Your objective
Your copy starts at the line containing "953x823 pixels." and ends at the last line of the material below. Reproduce those lines exactly, with no pictures.

※ ※ ※

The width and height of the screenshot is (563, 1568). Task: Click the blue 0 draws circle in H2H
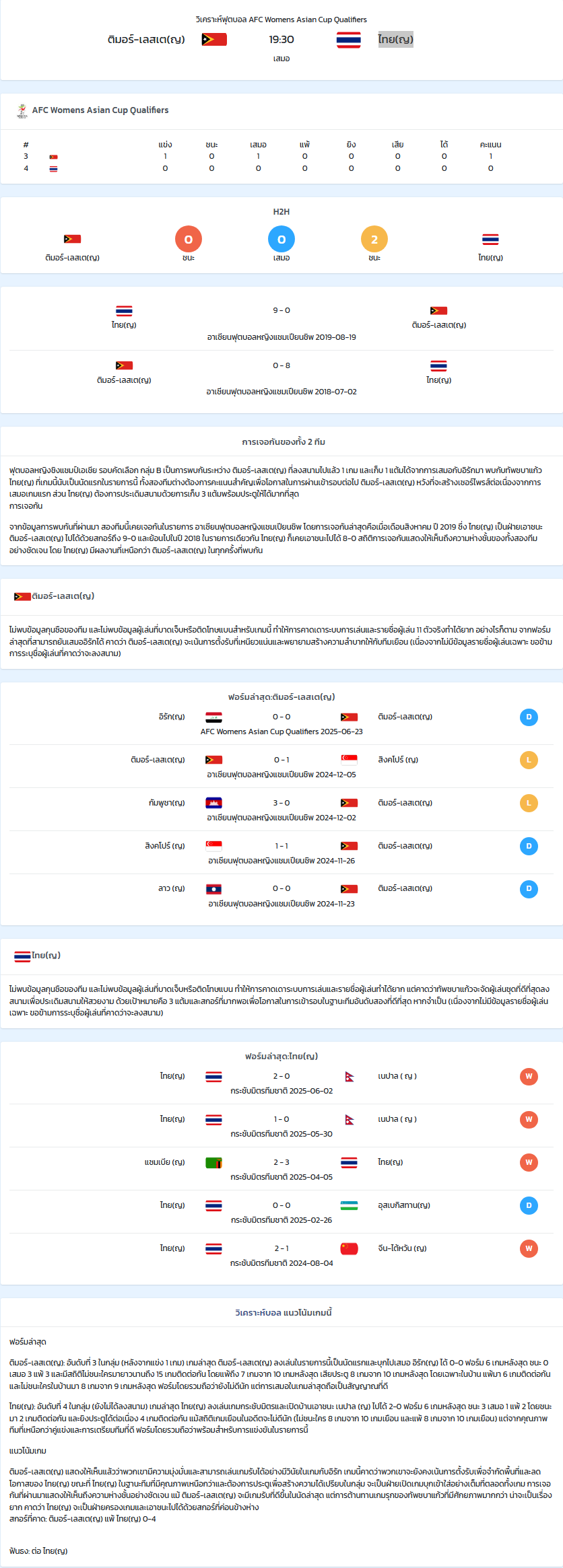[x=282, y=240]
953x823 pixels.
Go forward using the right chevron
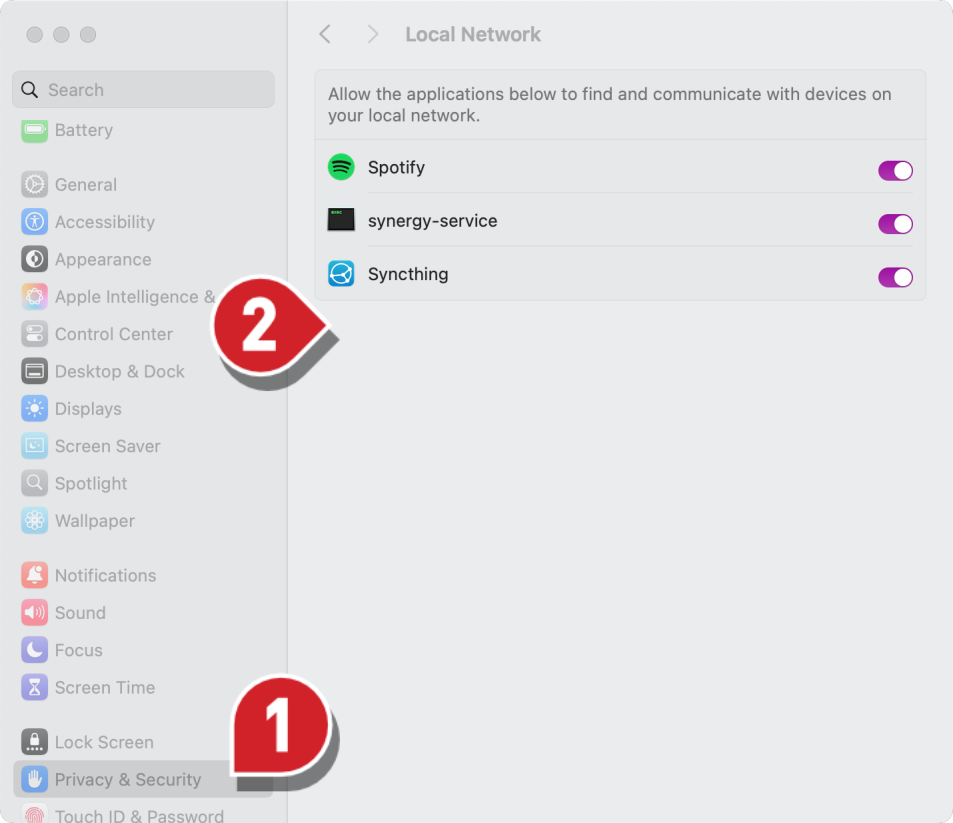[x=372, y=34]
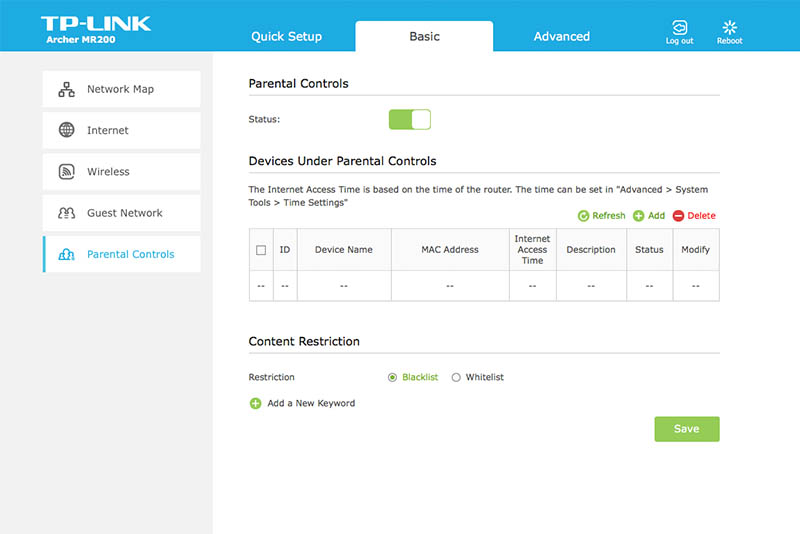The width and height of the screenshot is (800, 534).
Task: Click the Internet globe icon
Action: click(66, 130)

※ ※ ※

Answer area
953x823 pixels.
Go forward using the right chevron
[x=372, y=34]
The width and height of the screenshot is (800, 534).
Task: Click the Internet globe icon
Action: click(66, 130)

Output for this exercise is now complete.